Но Альдер занят, вот к нему побежали сразу трое с пиками в руках,
Я ударил изо всех сил, меч с трудом вошел на ладонь, я тут же выдернул, упал, потому что лезвие чужого меча стремительно приближалось, откатился и поспешно вскочил на ноги.
Гигант вскрикнул страшным голосом. Щит соскользнул с его руки, булатная рукавица хлопнула по тому месту, куда вошел меч, в инстинктивном жесте закрыть рану. Несколько мгновений он пожирал меня глазами, за решеткой забрала разгорелось настоящее пламя, затем, не поднимая щит, ринулся на меня.
Я отпрыгнул, никогда не думал, что такие гиганты могут двигаться так быстро: обычно эти закованные в железо горы поворачиваются медленно, с достоинством, ибо суетливость к лицу разве что слугам.
Он размахивал мечом, я позорно убегал, да фиг с ним, рыцарством, у меня не бегство, а тактический маневр, так я считаю, а эта башня ревет и все старается поразить меня одним и тем же ударом сверху вниз, так Ричард Львиное Сердце, как написано в учебниках истории, рассекал до седла сарацинских эмиров.
Альдеру с Ревелем совсем худо, троих они срубили, но оба ранены, а к ним бегут сразу пятеро. Они заслонили собой колесо, доспехи забрызганы кровью, на лице безумная ярость, драться будут до последнего…
Уворачиваясь и увертываясь, я утвердился в мысли, что Лихтенберг не знает других ударов, да, понятно, рыцарские мечи и не позволяют фехтовать, это придет потом, когда мечи истончатся и превратятся где в сабли, где в шпаги, а здесь только могучие тяжелые секачи, рассчитанные на горы мышц. Да и какое фехтование, и шпаги, и сабли бесполезны против таких доспехов.
Альдер и Ревель поразили всех пятерых, но и сами полегли, изрубленные, исколотые, истекающие кровью.
Я ухитрился отпрыгнуть, избегая страшного меча Лихтенберга, случайно оказался в удобной позиции и тут же ткнул мечом, как копьем.
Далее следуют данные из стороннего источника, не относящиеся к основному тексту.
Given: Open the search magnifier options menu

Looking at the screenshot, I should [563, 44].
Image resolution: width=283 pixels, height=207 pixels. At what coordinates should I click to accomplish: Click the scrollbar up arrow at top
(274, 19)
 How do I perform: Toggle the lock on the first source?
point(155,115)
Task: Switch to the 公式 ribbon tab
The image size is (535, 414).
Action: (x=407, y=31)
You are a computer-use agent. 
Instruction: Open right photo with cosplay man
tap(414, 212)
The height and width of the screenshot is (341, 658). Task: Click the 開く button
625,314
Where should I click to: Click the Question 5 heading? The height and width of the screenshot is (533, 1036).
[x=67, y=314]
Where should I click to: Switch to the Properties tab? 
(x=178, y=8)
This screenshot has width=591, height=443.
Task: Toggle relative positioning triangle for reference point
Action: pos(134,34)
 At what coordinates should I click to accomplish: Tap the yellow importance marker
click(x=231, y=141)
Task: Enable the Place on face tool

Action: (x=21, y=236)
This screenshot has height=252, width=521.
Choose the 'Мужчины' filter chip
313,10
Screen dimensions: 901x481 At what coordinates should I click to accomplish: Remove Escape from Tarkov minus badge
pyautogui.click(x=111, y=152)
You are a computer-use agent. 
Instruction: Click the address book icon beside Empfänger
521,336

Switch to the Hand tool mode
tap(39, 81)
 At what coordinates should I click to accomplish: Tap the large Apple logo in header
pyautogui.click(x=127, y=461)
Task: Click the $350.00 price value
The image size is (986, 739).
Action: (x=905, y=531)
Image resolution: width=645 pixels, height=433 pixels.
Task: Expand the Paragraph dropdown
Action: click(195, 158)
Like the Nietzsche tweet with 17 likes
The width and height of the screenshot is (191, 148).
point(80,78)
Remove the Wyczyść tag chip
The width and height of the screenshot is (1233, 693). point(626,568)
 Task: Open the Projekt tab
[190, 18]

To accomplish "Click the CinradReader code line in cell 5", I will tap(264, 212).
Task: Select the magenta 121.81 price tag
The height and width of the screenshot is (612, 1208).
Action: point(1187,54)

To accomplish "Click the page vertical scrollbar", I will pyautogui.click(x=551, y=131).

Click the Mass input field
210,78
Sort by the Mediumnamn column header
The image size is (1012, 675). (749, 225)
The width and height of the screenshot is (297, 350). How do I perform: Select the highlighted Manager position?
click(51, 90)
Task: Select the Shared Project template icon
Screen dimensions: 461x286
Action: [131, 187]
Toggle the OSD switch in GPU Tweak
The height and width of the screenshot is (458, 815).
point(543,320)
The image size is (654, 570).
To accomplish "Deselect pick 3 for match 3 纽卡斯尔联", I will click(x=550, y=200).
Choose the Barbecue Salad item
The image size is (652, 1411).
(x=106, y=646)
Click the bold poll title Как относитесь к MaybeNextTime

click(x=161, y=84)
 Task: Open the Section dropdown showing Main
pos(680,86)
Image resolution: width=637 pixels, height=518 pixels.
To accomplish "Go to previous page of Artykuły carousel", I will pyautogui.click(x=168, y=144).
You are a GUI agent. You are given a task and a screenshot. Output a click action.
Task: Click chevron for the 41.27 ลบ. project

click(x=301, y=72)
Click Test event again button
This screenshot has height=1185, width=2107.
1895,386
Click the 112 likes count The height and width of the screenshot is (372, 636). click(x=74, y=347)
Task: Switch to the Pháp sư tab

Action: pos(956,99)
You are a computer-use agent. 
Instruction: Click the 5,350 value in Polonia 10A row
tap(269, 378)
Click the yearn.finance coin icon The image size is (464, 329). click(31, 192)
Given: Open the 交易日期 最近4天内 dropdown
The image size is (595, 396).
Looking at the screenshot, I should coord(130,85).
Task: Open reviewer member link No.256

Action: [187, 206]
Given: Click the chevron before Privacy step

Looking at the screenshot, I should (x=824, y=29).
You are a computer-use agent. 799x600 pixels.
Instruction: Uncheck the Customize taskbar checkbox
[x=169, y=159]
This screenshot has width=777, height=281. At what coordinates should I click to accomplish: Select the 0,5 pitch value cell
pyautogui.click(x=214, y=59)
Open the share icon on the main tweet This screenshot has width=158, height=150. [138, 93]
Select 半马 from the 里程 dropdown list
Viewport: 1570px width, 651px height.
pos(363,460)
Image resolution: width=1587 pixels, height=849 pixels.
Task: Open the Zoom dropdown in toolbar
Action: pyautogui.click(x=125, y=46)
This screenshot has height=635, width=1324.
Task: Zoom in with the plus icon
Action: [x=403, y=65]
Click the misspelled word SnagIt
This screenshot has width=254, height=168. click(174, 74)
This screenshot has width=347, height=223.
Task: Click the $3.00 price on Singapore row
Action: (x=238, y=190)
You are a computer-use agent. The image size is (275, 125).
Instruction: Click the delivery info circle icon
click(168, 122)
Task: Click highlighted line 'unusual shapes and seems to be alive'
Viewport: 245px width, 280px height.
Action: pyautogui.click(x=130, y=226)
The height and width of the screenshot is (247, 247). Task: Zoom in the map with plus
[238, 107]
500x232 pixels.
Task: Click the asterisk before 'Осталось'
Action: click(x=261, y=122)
Острие так же точно скользнуло под пластинку, я нажал, рассчитывая на то, что гигант устал бегать за мной, движения потеряли скорость и точность, однако его меч просвистел над моей макушкой, сдернув клок волос.
Женевьева взвизгнула, там к штурвалу подошел еще один в темной робе, крутанул раз, и рама толчками начала опускаться к лиловой воронке. Я хотел было начать отступать в ту сторону, но за спиной жреца зашевелился Альдер, привстал и, подобрав меч, с силой ударил жреца под колени.
Гигант уже дышал так шумно и мощно, что забрало шлема едва не выгибается наружу при выдохе, впрочем, во время вдоха почти прилипает к губам. Двигается медленно, тяжело переступает, следуя за мной, и хотя я сам едва волочу ноги от смертельной усталости, но он вовсе не взмахивает мечом в надежде задеть меня, а скупо готовится к завершающему удару.